Liberty for the sexual harassers

A pretty story from Inside Higher Ed:

Is there a backlash to the backlash against sexual harassment in astronomy? A group calling itself the Astronomy Underground sent an open letter to leaders of the American Astronomical Society on Tuesday alleging inappropriate, vigilante-style attempts to root out harassers in the discipline.

“We ask [the American Astronomical Society] Council and the [society’s Astronomy Education Board] to publicly explain how these actions have been allowed to occur for so long, and with what license [the society] has acted to investigate its members, damaging their careers, their personal lives and the health of the society in the process,” reads the letter.

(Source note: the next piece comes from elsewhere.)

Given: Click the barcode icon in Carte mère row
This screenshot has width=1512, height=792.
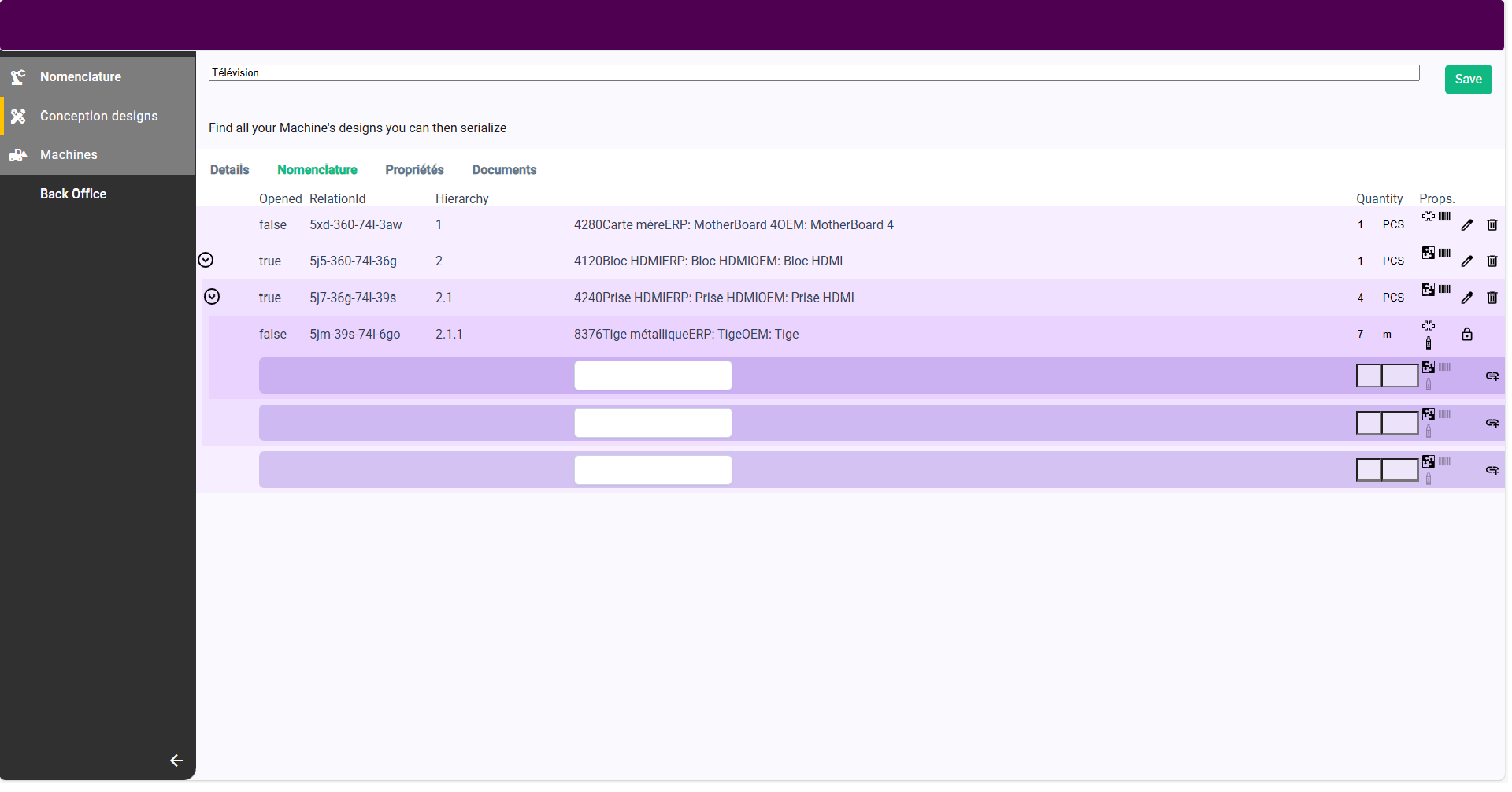Looking at the screenshot, I should pyautogui.click(x=1445, y=217).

The Astronomy Underground alleges that the society is somehow involved in such inquiries, and demands that it publicly explain how it intends to “1) repair the damage done to those who have been ‘investigated’ under the [society’s] name, 2) redirect the astronomy experience for our youngest members who have now spent their entire careers focused on these matters rather than on the science and 3) repair the reputation of astronomy on the national landscape, for the purposes of future recruitment and funding.”

Repair the reputation of astronomy by continuing to ignore sexual harassment? Brilliant plan, highly ethical, can’t possibly go wrong.

The letter follows several recent high-profile cases in which known harassers have been named and shamed by their peers and, in one case, by a U.S. congresswoman. In October, Geoff Marcy stepped down from his professorship in astronomy at the University of California at Berkeley after a series of news reports revealed that he’d been harassing women for years on multiple campuses. Many criticized Berkeley’s response to its own investigation — to warn Marcy not to repeat the behavior, or risk dismissal, rather than move to fire him immediately — and called the public pressure campaign leading up to his resignation a success.

A success if you want sexual harassment to stop. If you want it to continue, well then obviously it’s a disaster.